### Assignment
Read the data below line by line and state how many lines hold "computer". Nothing else belongs in the answer.

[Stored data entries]
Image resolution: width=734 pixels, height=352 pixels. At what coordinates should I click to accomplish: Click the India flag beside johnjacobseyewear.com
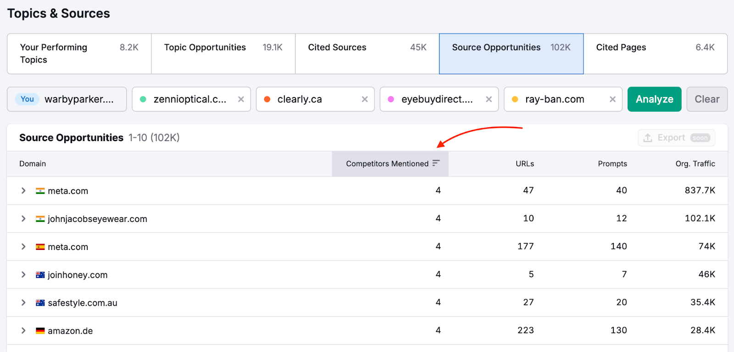click(40, 219)

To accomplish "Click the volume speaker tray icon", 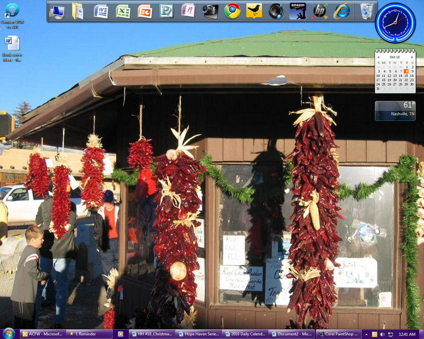I will pyautogui.click(x=382, y=334).
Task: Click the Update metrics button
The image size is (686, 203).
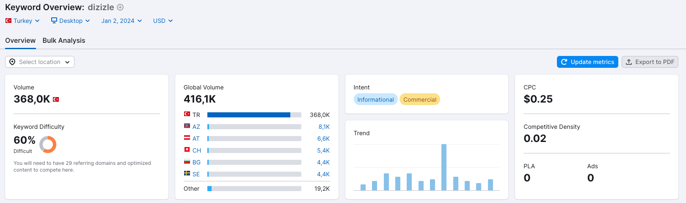Action: tap(587, 62)
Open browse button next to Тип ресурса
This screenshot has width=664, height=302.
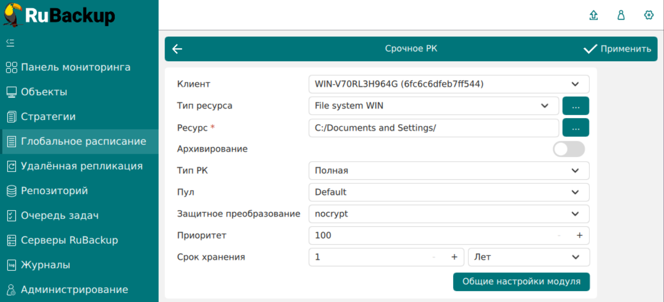coord(576,106)
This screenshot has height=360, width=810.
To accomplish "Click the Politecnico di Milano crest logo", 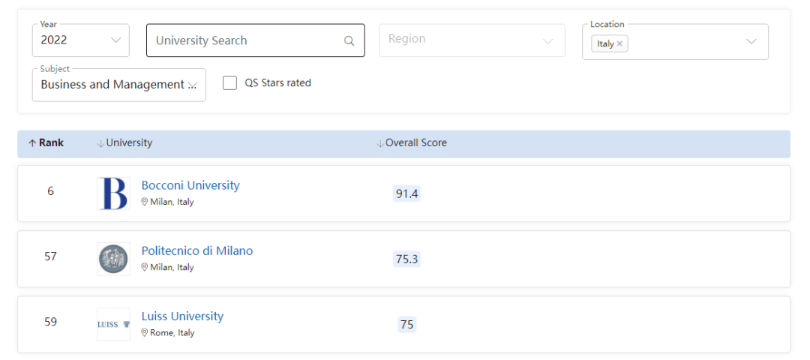I will pos(114,259).
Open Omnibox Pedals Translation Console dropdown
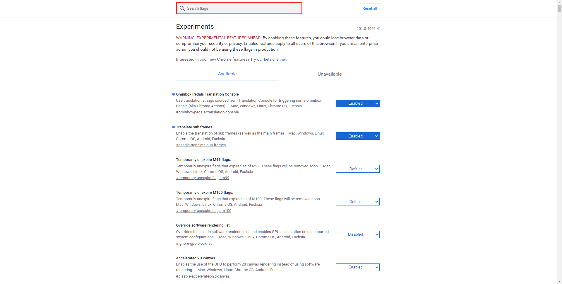 (x=357, y=103)
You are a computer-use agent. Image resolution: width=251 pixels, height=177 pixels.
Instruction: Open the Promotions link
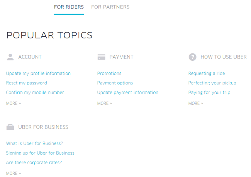tap(109, 74)
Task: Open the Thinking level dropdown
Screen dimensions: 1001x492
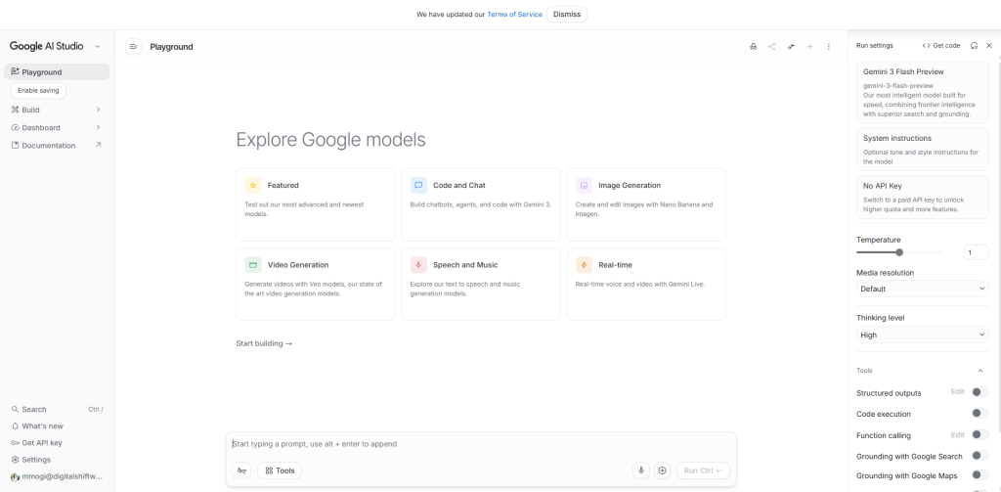Action: (x=923, y=335)
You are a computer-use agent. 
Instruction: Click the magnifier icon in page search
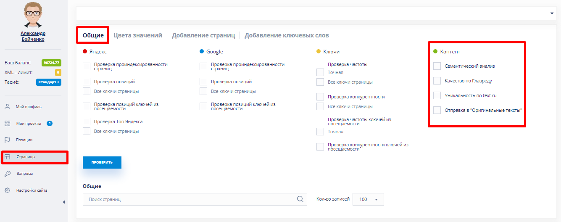(300, 199)
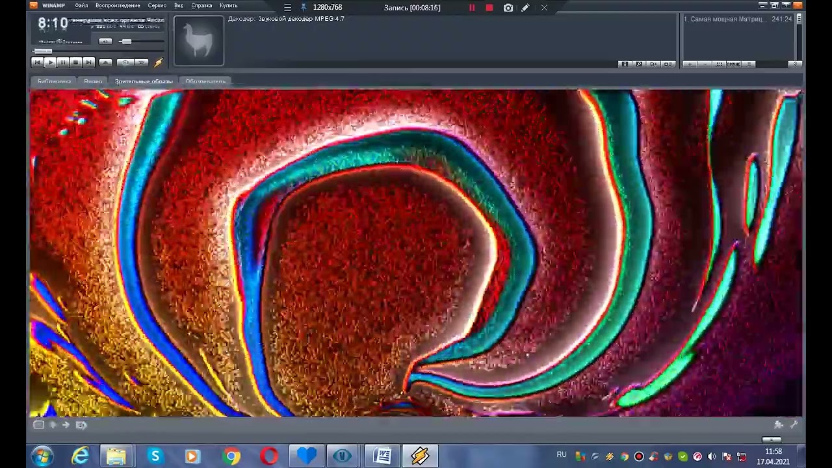Image resolution: width=832 pixels, height=468 pixels.
Task: Toggle the Winamp repeat button
Action: (x=141, y=62)
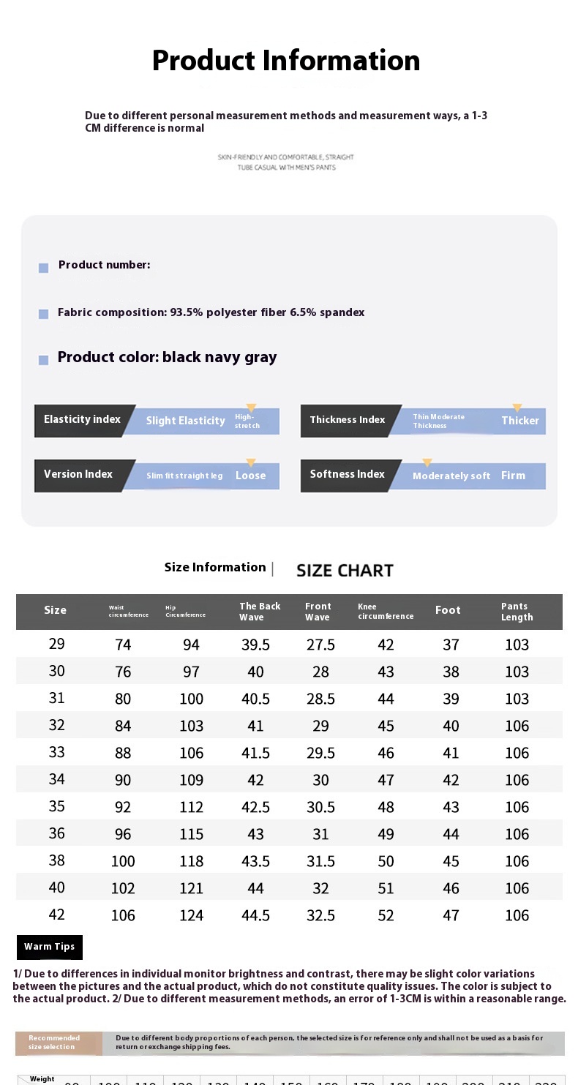The height and width of the screenshot is (1085, 578).
Task: Click the yellow marker on the Elasticity index bar
Action: tap(251, 408)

### Task response
2